Liz has found inspiration and solace in nature since her childhood in Virginia, where her family often hiked in the Shenandoah National Park. Since then, her twin passions of athletic activities and the outdoors have earned her a bachelor’s degree in athletic training from Ithaca College. Besides shaping her academic pursuits, Liz’s love of nature has driven her to seek out adventure — hiking to the summit of Mt. Whitney, skiing in the shadow of the Matterhorn, biking through the gorges of the Allegheny Mountains from Washington, D.C. to Pittsburgh, adventure racing internationally in Belize and Portugal. Her yearly visits with her parents to Lake Tahoe to ski and hike sparked a growing interest in environmental education as she learned of the intense and effective community involvement there to protect the lake and its environs. As a result, she is in the home stretch of obtaining a Master’s Degree in Resilient and Sustainable Communities from Green Mountain College and has also completed an 11-month AmeriCorps term as an education and outreach assistant with the Tahoe Environmental Research Center (TERC) in Incline Village, NV.
She returns to Billings to serve a six-month AmeriCorps term through the Montana Wildlife Federation. She is confident that her degree and the field experience she gained with TERC will enable her to help foster within Billings a love of the environment through community outreach. Beyond that, she hopes to inspire people to embrace healthier, more sustainable lifestyles through seemingly small changes in their daily actions to help preserve and protect our precious environment – for themselves and for future generations.

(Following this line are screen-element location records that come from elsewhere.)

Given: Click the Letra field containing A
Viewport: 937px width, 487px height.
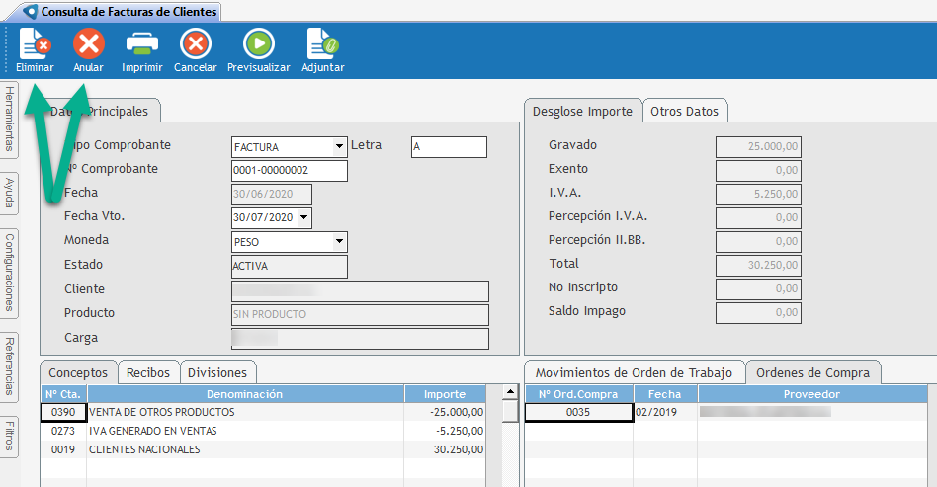Looking at the screenshot, I should 449,147.
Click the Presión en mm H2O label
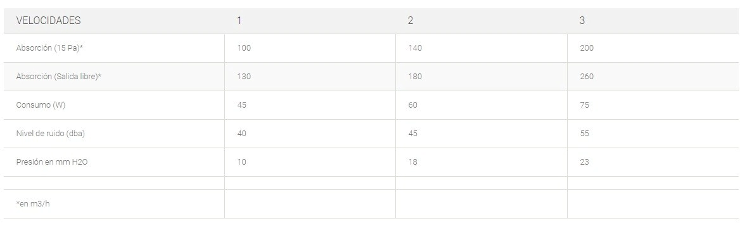Image resolution: width=740 pixels, height=228 pixels. 52,162
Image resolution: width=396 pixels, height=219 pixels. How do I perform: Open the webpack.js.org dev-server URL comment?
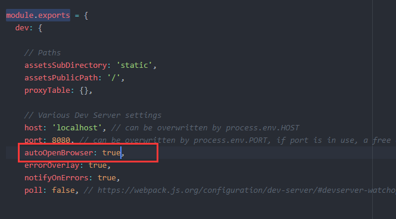click(247, 190)
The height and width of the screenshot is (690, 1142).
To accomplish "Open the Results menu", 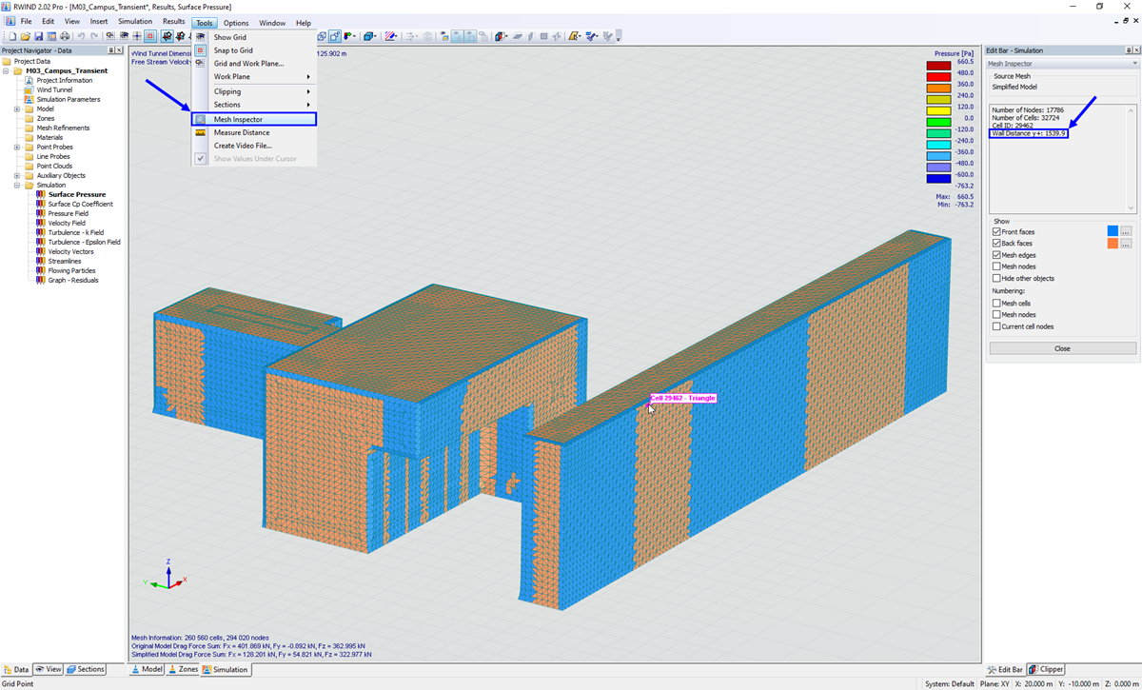I will pyautogui.click(x=173, y=22).
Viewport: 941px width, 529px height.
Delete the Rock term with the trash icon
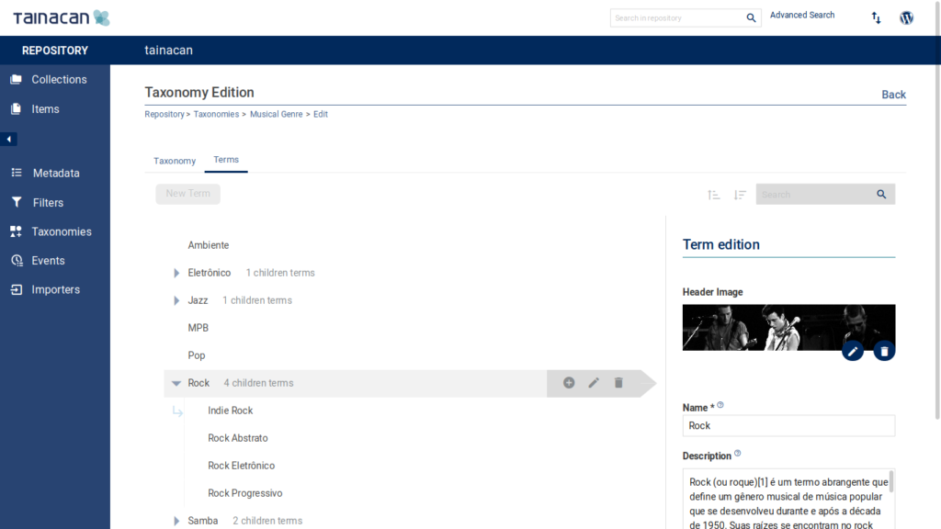618,383
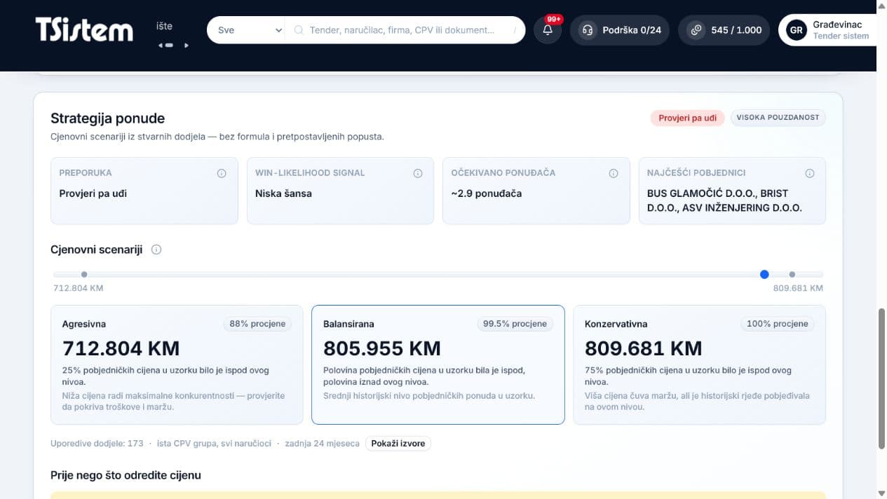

During her term of service with the Montana Wildlife Federation, Liz will be leading the Community Wildlife Habitat initiative. Under the Certified Wildlife Habitat programs, homeowners, businesses, schools, and other properties can receive recognition for landscaping practices that provide quality habitat for desirable wildlife, such as native birds, amphibians, and pollinators like bees and butterflies. These practices include reducing the use of chemical pesticides and fertilizers, conserving water, planting native plants, removing invasive weeds, and composting. The program enhances and restores wildlife corridors in urban and suburban areas, improves resistance to drought and other climate changes, conserves water, and makes the environment healthier for people — outcomes that benefit people and wildlife. So far, 26 homes, one school, and four common areas in Billings are already certified under the Certified Wildlife Habitat program.
The goal of the new initiative is to build upon those numbers and eventually to have the entire community certified. When that occurs, Billings will join Missoula, which was certified as Community Wildlife Habitat in 2017, and 95 other cities, towns, counties and neighborhoods across the nation. A city-wide certification is achievable through the eagerness of the residents to get their individual properties certified to create a healthier, greener, and more wildlife-friendly place to call home. By pursuing this status, Billings is sending a clear message about how much the community values wildlife, wild places.